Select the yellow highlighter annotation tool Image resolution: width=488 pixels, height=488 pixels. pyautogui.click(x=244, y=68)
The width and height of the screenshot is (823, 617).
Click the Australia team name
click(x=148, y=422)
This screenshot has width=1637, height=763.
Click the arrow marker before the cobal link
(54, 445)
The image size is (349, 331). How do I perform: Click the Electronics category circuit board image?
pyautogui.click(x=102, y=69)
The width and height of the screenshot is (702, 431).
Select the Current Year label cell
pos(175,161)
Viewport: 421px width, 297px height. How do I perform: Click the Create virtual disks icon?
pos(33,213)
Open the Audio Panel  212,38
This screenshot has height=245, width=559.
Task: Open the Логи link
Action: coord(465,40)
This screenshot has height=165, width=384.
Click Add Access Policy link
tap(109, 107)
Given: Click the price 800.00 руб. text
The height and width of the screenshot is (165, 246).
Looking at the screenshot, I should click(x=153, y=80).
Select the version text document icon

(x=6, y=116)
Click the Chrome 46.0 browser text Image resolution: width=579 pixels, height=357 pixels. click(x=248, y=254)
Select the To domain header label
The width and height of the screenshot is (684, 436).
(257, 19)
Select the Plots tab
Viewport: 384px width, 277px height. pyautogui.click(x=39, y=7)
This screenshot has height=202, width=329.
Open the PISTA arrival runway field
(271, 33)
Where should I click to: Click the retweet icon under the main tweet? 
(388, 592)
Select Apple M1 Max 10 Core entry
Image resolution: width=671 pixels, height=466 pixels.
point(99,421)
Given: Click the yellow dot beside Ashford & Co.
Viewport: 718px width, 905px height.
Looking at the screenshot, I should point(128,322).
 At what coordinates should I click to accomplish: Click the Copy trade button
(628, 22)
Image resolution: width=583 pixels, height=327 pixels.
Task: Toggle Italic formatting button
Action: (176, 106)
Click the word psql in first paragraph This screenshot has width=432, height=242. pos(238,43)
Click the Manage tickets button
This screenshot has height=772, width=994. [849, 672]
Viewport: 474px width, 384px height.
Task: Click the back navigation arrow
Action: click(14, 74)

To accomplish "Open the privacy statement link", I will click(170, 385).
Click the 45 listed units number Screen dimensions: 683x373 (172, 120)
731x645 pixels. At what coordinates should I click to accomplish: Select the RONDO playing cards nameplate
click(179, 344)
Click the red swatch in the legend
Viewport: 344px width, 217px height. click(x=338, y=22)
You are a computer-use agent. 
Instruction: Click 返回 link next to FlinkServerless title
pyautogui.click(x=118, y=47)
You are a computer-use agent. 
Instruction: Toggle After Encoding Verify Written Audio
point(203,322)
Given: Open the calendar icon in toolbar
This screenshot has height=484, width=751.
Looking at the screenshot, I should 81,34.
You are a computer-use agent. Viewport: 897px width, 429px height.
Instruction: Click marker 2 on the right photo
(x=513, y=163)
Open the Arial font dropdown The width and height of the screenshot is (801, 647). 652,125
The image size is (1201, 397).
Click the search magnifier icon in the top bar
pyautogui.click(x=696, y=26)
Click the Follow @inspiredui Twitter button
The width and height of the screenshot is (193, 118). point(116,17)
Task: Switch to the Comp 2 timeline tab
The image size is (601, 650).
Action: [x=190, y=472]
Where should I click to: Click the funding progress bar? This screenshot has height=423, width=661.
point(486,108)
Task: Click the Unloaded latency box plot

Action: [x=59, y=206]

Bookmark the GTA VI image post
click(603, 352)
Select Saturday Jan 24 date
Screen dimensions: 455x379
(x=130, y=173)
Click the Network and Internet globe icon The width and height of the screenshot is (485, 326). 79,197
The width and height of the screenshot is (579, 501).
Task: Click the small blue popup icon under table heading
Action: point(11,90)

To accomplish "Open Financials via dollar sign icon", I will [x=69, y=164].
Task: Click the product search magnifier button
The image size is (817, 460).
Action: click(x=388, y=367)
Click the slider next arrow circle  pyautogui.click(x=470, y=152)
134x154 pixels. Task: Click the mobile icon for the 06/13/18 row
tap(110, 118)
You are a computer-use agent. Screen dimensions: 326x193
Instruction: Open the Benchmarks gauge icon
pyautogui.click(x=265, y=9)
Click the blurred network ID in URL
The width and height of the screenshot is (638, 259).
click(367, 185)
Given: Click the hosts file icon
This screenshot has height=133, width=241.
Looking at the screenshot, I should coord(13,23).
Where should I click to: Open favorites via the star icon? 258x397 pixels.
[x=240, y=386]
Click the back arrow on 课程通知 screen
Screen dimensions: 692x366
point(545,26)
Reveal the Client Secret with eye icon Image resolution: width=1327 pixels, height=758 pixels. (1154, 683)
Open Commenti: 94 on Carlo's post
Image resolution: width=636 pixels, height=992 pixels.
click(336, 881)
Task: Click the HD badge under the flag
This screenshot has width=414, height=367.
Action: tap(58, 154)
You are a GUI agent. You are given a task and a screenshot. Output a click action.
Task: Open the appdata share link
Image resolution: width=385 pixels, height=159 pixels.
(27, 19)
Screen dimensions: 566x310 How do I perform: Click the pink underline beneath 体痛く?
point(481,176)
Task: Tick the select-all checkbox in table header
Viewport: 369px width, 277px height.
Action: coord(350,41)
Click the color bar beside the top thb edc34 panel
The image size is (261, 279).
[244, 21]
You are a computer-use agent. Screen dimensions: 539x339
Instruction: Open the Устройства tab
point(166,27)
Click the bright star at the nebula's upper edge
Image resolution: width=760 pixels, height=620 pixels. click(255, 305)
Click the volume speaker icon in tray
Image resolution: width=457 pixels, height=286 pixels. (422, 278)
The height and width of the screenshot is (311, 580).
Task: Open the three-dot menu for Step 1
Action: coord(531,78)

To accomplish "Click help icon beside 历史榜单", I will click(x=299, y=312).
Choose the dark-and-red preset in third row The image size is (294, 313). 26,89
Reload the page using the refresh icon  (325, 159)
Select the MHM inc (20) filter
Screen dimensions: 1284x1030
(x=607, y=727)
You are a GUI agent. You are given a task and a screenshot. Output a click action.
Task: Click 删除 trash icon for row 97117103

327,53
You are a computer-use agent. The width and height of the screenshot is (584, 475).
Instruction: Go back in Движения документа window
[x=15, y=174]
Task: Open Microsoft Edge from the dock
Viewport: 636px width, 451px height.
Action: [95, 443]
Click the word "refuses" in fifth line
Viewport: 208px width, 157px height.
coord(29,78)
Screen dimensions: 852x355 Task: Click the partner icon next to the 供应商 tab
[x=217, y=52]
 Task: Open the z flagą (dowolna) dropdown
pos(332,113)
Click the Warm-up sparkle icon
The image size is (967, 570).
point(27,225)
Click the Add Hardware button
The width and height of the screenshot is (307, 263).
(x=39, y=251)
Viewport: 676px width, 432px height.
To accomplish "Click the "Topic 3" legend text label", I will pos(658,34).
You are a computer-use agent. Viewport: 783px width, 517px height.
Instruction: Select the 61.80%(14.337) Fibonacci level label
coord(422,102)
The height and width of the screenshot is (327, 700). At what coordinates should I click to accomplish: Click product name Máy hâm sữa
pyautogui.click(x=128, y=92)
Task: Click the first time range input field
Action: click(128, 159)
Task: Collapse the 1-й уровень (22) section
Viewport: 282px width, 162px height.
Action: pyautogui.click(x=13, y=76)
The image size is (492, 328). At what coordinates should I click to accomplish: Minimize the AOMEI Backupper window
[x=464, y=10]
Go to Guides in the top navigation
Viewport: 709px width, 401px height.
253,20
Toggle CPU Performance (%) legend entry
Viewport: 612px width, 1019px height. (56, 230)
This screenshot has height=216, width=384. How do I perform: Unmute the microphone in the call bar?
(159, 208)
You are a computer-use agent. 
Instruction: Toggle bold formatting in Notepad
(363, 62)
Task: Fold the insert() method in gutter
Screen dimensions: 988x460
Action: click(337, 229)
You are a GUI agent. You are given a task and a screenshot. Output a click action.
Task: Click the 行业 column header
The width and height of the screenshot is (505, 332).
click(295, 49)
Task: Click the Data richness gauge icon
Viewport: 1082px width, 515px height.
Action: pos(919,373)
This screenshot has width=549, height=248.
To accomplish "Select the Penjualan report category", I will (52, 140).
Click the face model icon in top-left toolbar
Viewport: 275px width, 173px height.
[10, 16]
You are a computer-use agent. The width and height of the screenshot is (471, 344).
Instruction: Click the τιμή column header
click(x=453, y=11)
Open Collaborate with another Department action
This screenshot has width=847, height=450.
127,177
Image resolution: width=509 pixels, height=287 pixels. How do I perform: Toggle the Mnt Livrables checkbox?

----

Work task ▸
Lines holding the string "computer" must be copied out of the entries above.

Output for this exercise ▸
You are a computer-use agent. 
You are a computer-use agent. 
You are a computer-use agent. Viewport: 897px width, 429px height.
You are a computer-use agent. Screen dimensions: 326x193
You are a computer-use agent. Screen dimensions: 539x339
You are a computer-use agent. The width and height of the screenshot is (584, 475).
You are a computer-use agent. Viewport: 783px width, 517px height.
You are a computer-use agent. 
You are a computer-use agent. The width and height of the screenshot is (471, 344).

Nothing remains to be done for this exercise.